Quickler charges per report, with unlimited users on every bundle. Bundles run from Quickler 50 at 50 pounds a month for 50 reports, up to Quickler 500 at 500 pounds a month for 500 reports. Add every nurse, senior, manager and admin you like; you pay for the audits you file, not the people who could file them. Pricing is approximate and shifts, so check the current pricing page before you commit.

Questions, answered

What is a medication storage audit in a care setting?

It is a recurring check of the medicines environment and process: controlled-drugs cabinet compliance and security, room and fridge temperatures, stock in date, security of trolleys and treatment rooms, and the temperature log. It is separate from the eMAR, which records administration to residents. Quickler audits the storage environment; it does not touch the clinical record.

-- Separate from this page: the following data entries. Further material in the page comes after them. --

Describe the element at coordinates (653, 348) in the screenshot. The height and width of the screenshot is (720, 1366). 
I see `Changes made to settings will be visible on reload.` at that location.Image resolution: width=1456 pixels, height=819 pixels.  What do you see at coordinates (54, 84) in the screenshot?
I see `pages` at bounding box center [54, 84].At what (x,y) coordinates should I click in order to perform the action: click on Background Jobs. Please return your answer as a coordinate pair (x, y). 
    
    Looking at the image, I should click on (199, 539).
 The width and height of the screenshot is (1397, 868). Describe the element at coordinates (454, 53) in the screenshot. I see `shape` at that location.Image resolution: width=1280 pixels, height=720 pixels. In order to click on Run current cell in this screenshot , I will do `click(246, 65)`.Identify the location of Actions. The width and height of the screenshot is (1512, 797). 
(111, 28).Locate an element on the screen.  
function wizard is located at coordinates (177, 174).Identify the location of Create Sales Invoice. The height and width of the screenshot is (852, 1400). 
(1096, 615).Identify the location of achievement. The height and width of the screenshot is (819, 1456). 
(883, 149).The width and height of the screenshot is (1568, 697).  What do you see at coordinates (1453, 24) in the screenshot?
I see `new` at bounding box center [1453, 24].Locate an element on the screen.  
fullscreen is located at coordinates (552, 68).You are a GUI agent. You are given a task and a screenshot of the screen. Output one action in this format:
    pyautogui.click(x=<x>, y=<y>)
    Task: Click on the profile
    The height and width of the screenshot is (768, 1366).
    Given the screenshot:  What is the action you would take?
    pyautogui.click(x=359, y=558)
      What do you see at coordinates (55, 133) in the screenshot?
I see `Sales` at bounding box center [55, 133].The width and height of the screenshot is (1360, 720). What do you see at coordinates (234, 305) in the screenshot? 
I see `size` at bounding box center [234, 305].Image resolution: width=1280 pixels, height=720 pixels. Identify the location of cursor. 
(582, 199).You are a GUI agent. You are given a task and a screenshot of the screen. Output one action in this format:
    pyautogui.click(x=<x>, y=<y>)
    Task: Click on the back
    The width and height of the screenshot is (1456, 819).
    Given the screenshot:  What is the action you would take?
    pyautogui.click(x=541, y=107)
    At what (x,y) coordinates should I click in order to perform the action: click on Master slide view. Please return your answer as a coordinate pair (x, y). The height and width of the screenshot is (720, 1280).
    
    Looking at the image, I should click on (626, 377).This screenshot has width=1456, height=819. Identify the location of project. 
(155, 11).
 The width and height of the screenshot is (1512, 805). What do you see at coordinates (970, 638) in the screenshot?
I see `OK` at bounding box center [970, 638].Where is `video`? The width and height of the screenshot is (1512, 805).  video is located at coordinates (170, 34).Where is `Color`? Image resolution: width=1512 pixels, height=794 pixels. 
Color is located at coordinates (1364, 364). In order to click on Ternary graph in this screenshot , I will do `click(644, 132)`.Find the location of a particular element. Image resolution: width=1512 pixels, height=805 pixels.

Does Quickler replace the eMAR?

No. Quickler audits the environment, premises and process around medicines. The eMAR is the clinical record of what was administered to which resident and when, and Quickler has no part in it. The two complement each other: the eMAR proves administration, the storage audit proves the medicines were kept safe.

What temperature should a medicines fridge be kept at?

Medicines fridges are commonly kept between 2 and 8 degrees Celsius, with the temperature monitored and logged, but the correct range depends on the products you hold. Confirm it against your own stock and current guidance. Quickler records the reading and flags an out-of-range value the moment it is entered; it is not a continuous data logger.

Can I run a medication storage audit over WhatsApp?

Yes. Quickler's workflows run over the WhatsApp Business API. The staff member receives each question in their existing WhatsApp chat, replies with text, a voice note or a photo of the thermometer or cabinet, and the completed audit report generates automatically. No separate app or login is required, and Quickler manages the WhatsApp Business API account on the firm's behalf.